Depuis le moment où vous avez annoncé votre résolution de ne plus briguer le renouvellement de votre mandat, j’ai essayé de jouer le jeu de cette fiction d’une Communauté qui, dans quelques semaines, serait privée de votre Présidence.

En vain.


Je me suis heurté à une opinion publique communautaire, jamais diffuse, toujours nette, qui compte sur vous et attend de continuer avec vous une œuvre parfois imparfaite, comme l’est toute œuvre humaine, parfois contrariée, comme l’est tout effort dynamique, mais menée avec une sincérité, une lucidité, un courage, qui forcent l’adhésion et créent autour de vous, et de vous seul, le climat d’une confiance inaltérée.


Je me suis heurté aux exigences primordiales de l’action juive, nationale et universelle, aujourd’hui : souvenir d’Auschwitz, solidarité avec Israël, compréhension du monde séfarade. Dans ces trois domaines, votre expérience, votre connaissance, votre intuition vous confèrent un pouvoir d’efficacité et de sympathie qui d’ores et déjà font de votre nom un programme de ralliement, oui, de votre seul nom un symbole d’action dans l’unité.


Je me suis heurté à l’éclat de votre prestige personnel, au rayonnement de votre vitalité, de votre optimisme, de votre dignité, qui ont si fortement soudé ensemble, à l’intérieur et très loin au dehors, votre Présidence et Strasbourg que, contre vents et marées, on ne peut plus les séparer.


Je me suis enfin heurté à moi-même. Pas seulement à mon amitié pour vous, à mon admiration pour votre œuvre, à ma joie de vous savoir, en chaque instant, près de moi et de Renée, près de nous tous. Mais à l’exigeant pacte qui a été le nôtre, depuis le début de votre Présidence. Pardonnez-moi si je n’ai pas toujours su être à vos côtés, comme vous l’avez été à côté de moi, dans tant d’actions communes. Permettez-moi de prolonger ce pacte, de le reprendre à la base, de repartir avec vous en un nouvel élan. Je le dis sans fausse modestie, ni pour vous, ni pour moi : ce n’est pas tous les jours ni n’importe où qu’en notre monde juif un René Weil et un André Neher peuvent se rencontrer pour servir. Nous n’avons pas le droit d’écarter une nouvelle chance d’une telle rencontre et d’un tel service, au niveau élevé et efficace que seule peut leur assurer votre Présidence.

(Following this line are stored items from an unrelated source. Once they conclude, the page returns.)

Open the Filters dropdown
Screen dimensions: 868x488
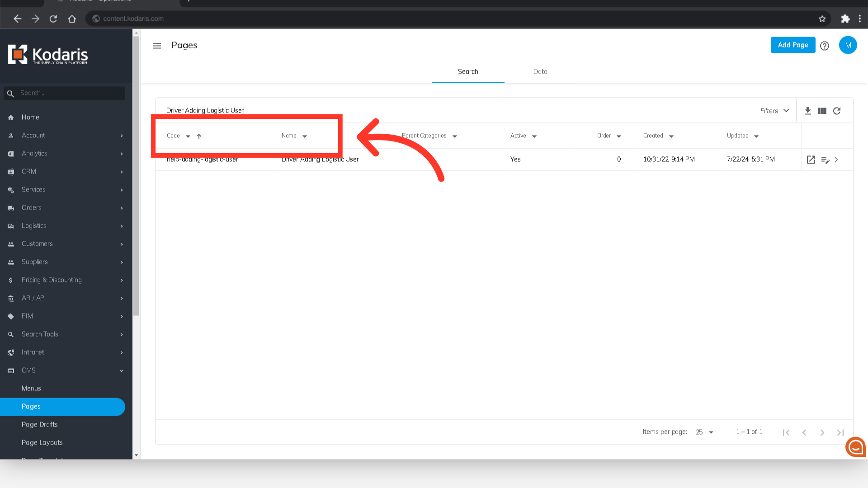(x=774, y=111)
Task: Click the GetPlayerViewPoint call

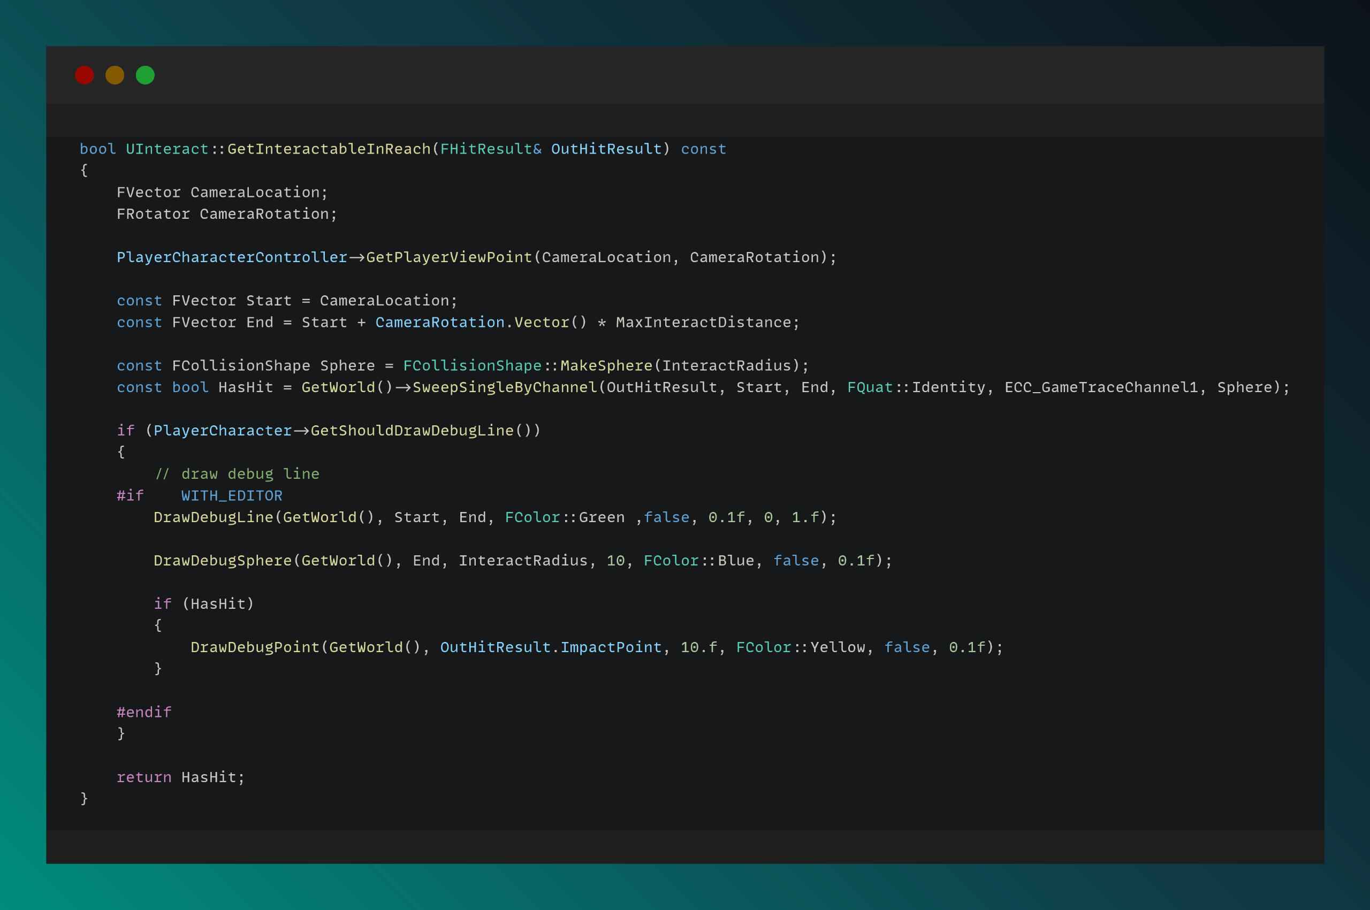Action: point(449,257)
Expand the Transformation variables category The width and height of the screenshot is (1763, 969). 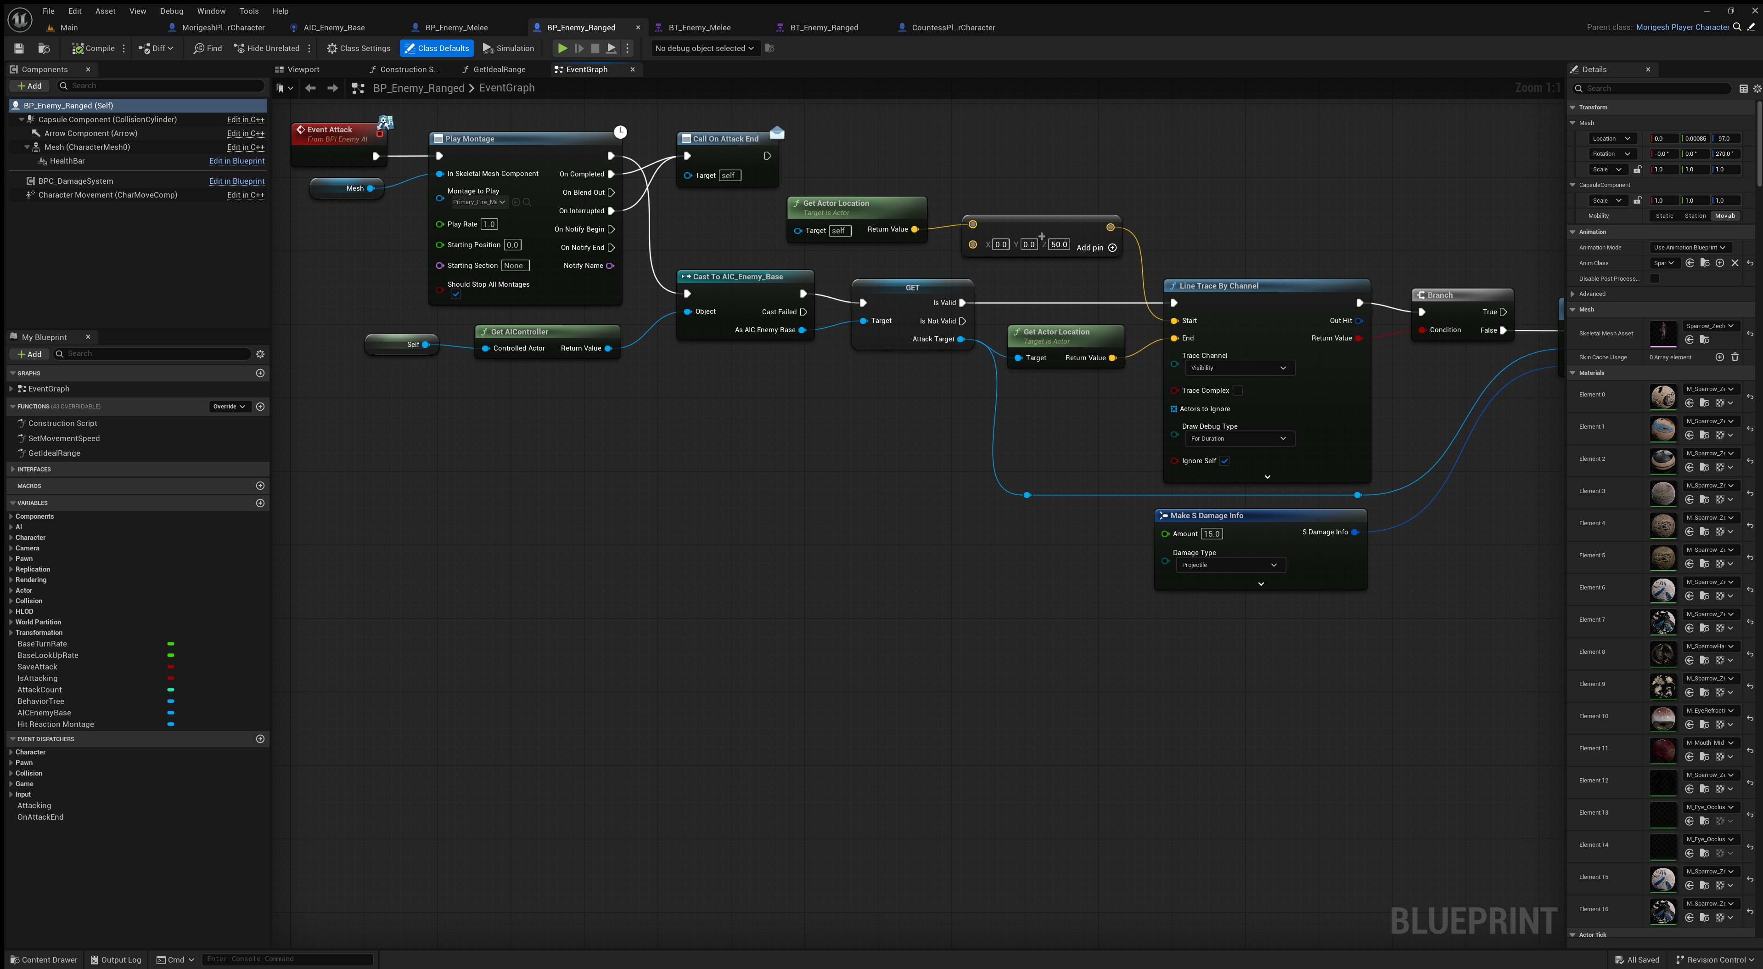[x=11, y=633]
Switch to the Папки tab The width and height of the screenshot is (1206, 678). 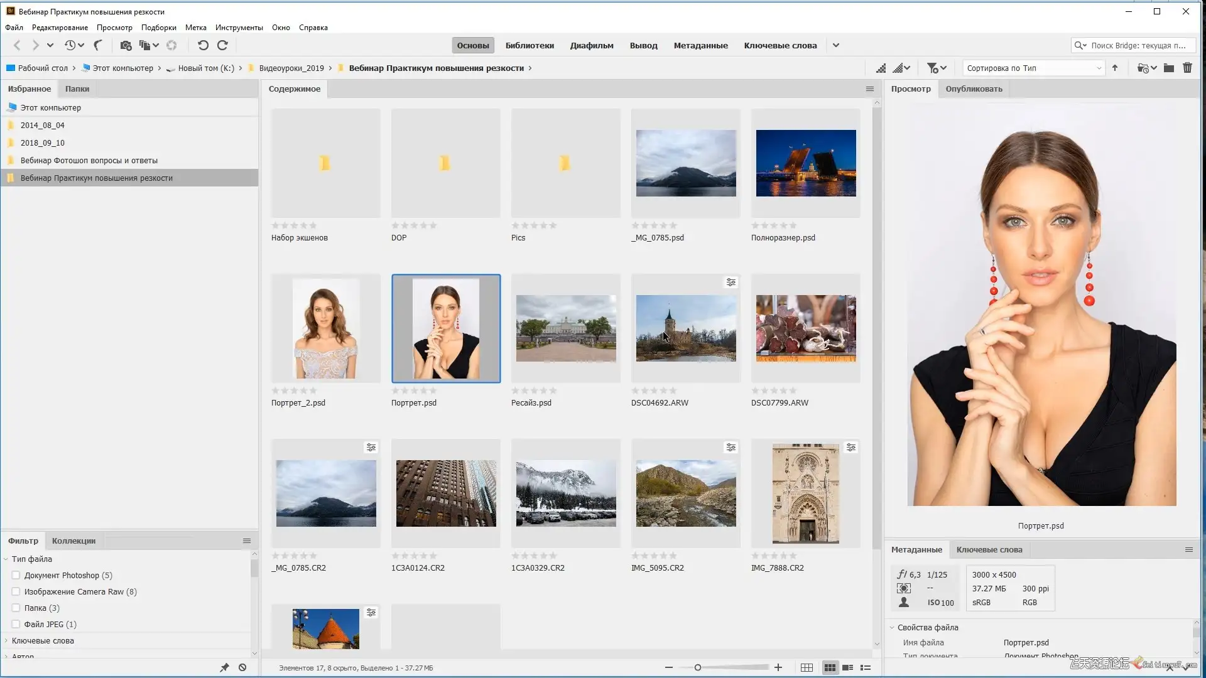coord(77,89)

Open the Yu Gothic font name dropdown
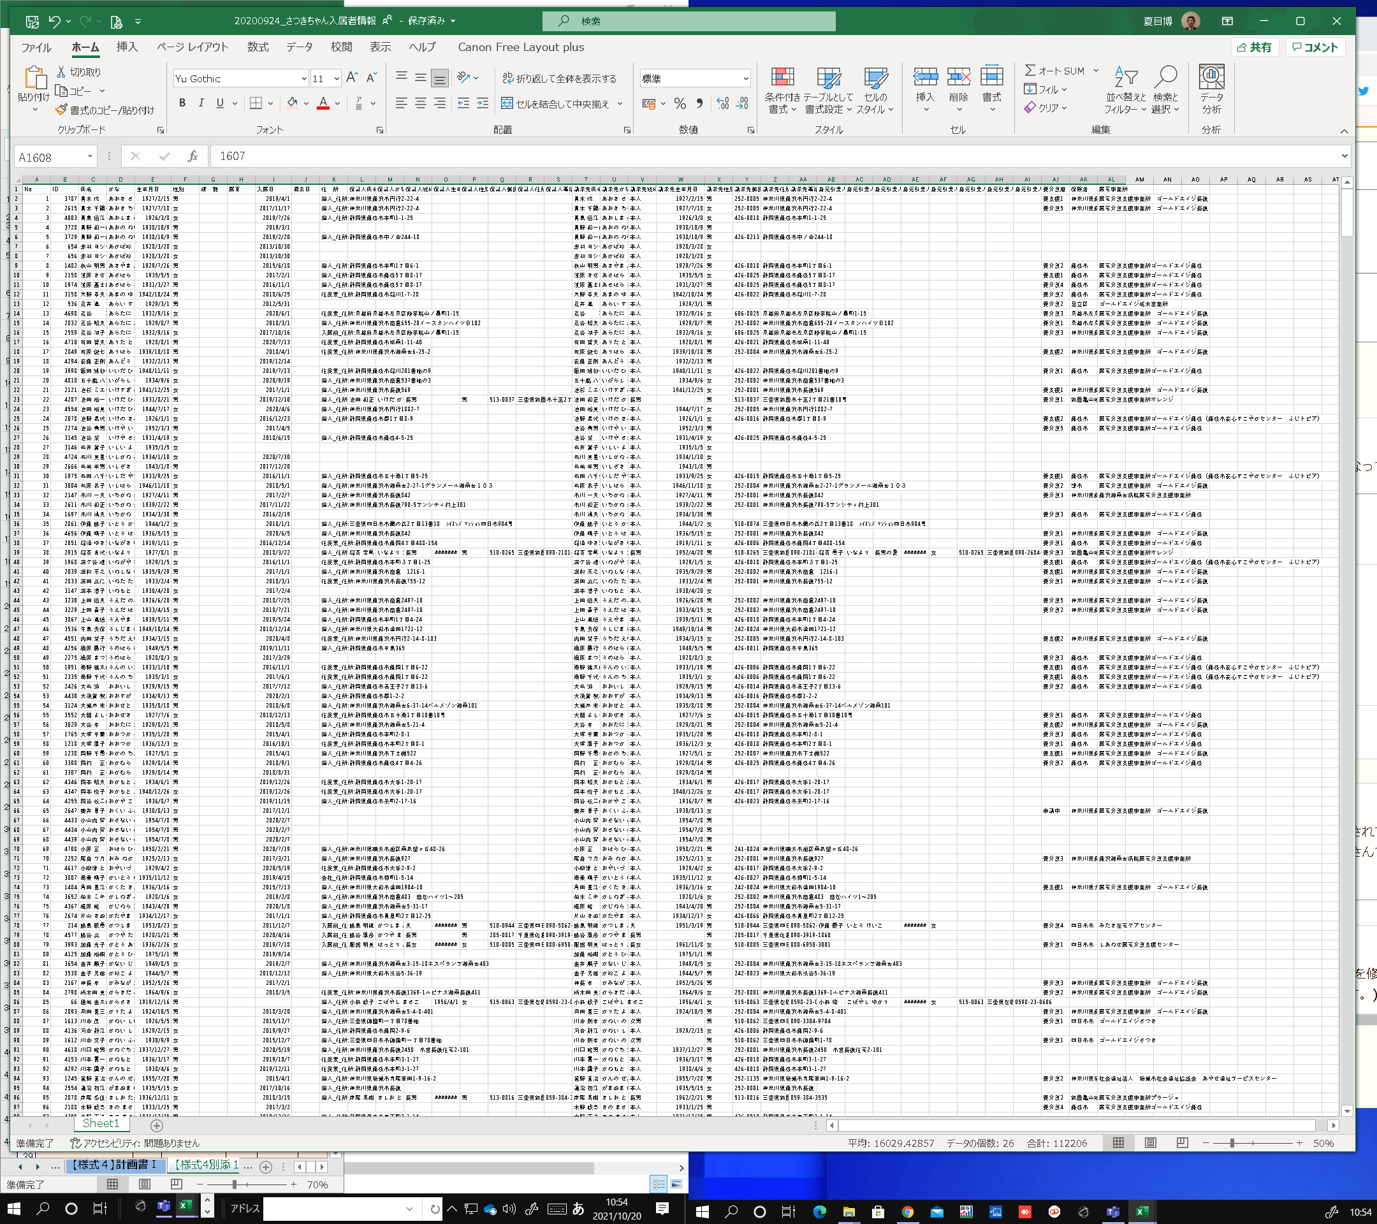click(x=304, y=79)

Voyez-vous : c’est pour me situer à ce très haut niveau de conscience qui est le vôtre en ces journées ultimes de votre décision, que j’ai choisi ce dimanche qui porte en lui, réunies, la mémoire des souffrances d’Auschwitz et les espérances de Jérusalem, pour faire le point de mon propre débat de conscience. Ce point est net et lisse : sur la route qui vous a fait sortir d’Auschwitz pour vous mener, un jour, à Jérusalem, il marque le nouveau départ de votre Présidence à Strasbourg.


C’est un repère que vous ne pouvez pas effacer. Comme par le passé, Janine et vos enfants vous aideront merveilleusement à le tracer et à le porter vers l’avenir. Et Renée et moi, avec vous, en indéfectible amitié.


André Neher

Note :
  1. René Weil a finalement assuré un second mandat de Président de la Communauté Israélite de Strasbourg de 1966 à 1970, après son premier mandat de 1962 à 1966.